Case report: Focal segmental glomerulosclerosis in a pediatric atypical progeroid syndrome

Abstract

Atypical progeroid syndrome (APS) is a rare type of progeroid syndrome mainly caused by heterozygous missense mutations in the LMNA (MIM 150330) gene. APS has heterogeneous clinical manifestations, and its kidney manifestations, particularly in children, are rarely documented. Here, we report the first pediatric case of APS with focal segmental glomerulosclerosis (FSGS). A 10-year-old boy with progeroid features was referred to the nephrology clinic because of hyperuricemia. He had dark skin, protruding eyes, and beaked nose and was very thin, suggesting lipodystrophy. He had been treated for recurrent urinary tract infection during infancy, and liver biopsy for persisting hepatitis showed steatohepatitis. He also had hypertrophic cardiomyopathy (HCMP) with mitral and tricuspid valve regurgitation. Genetic studies were performed considering his multisystem symptoms, and he was diagnosed as having APS according to exome sequencing findings (c.898G > C, p.Asp300His of LMNA). During the first visit to the nephrology clinic, he had minimal proteinuria (urine protein/creatinine ratio of 0.23 mg/mg), which worsened during follow-up. In three years, his urine protein/creatinine ratio and N-acetyl-b-D-glucosaminidase/creatinine ratio increased to 1.52 and 18.7, respectively. The kidney biopsy result was consistent with findings of FSGS, peri-hilar type, showing segmental sclerosis of 1 (5%) glomerulus out of 21 glomeruli. An angiotensin receptor blocker was added to manage his proteinuria. This is the first pediatric report of FSGS in an APS patient with confirmed LMNA defect, who manifested progeroid features, lipodystrophy, HCMP with heart valve dysfunction, and steatohepatitis. Our case suggests that screening for proteinuric nephropathy is essential for managing APS patients since childhood.
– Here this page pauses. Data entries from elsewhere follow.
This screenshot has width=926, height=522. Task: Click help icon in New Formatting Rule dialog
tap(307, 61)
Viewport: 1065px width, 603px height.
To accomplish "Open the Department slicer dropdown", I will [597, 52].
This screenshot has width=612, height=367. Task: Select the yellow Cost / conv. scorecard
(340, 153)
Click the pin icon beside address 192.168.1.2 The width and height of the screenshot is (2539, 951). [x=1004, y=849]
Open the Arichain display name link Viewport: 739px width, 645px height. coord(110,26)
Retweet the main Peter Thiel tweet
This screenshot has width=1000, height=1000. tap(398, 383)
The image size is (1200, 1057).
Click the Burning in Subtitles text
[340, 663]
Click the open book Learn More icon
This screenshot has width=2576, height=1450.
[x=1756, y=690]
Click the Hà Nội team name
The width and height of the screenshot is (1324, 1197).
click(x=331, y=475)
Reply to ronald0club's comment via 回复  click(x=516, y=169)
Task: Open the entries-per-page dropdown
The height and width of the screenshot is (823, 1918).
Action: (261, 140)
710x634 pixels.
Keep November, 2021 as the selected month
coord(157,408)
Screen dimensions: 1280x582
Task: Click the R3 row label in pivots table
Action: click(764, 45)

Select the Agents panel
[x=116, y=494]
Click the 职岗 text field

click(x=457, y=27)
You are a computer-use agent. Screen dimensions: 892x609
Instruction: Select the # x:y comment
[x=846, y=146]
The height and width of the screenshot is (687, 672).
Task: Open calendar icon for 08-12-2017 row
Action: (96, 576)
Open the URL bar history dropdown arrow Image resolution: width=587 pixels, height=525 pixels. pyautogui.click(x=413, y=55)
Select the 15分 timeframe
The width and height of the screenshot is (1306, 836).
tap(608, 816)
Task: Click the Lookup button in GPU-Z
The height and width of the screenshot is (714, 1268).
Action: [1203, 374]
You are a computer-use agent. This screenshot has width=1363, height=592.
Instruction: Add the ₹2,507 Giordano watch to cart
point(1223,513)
Keywords: LMNA; TGF - β1; atypical progeroid syndrome; focal segmental glomerular sclerosis (FSGS); lipodystrophy.

Figure 1

Kidney biopsy findings. (A–B) H&E and PAS staining show segmental sclerosis at the vascular pole of the glomerulus. The patient was diagnosed as having focal segmental glomerulosclerosis, perihilar variant. (A) H&E stain, × 400, (B) PAS stain, × 400). (C) Mild endocapillary hypercellularity and glomerular enlargement was observed in other glomeruli, with a maximum diameter of 302 μm. (PAS stain, × 250). (D) Electron microscopy showing mild effacement of foot processes. (EM, × 12,000).

Figure 2

Characteristics of the patient during the follow-up. This graph shows the patient's trend of proteinuria and creatinine-based estimated glomerular filtration rate (eGFR) and cystatin C levels during the follow-up. Proteinuria is indicated using a solid line, cystatin C using a dashed line, and creatinine-based eGFR using a double line. The patient's proteinuria and kidney function waxed and waned during the follow-up, and following the administration of losartan, his proteinuria and renal function improved and remains stationary. Creatinine based eGFR (ml/min/1.73 m²), Cystatin C (mg/L), Protein/Cr (mg/mg).

Figure 3

(A) Schematic structure of the LMNA gene. The mutation of the patient is indicated with a solid line, and the locations of mutations associated with FSGS are shown in dotted lines. FSGS: focal segmental glomerular sclerosis. (B,C) The crystal structure of wild-type human lamin A coil 2B domain and a model of proposed p.Asp300His mutant. I-TASSER software and PyMol were used to model the wild-type human lamin A and the p.Asp300His mutant. The peptide chain of the human lamin A coil 2B domain (aa. 290–310 from left to right) is shown as an alpha-helical structure (green). Side chains are shown as sticks. The carbon atoms in the mutation site are highlighted in yellow and other carbons are in green. Nitrogen atoms are labeled blue, oxygen atoms are red, hydrogen atoms are white, and sulfur atoms are shown orange.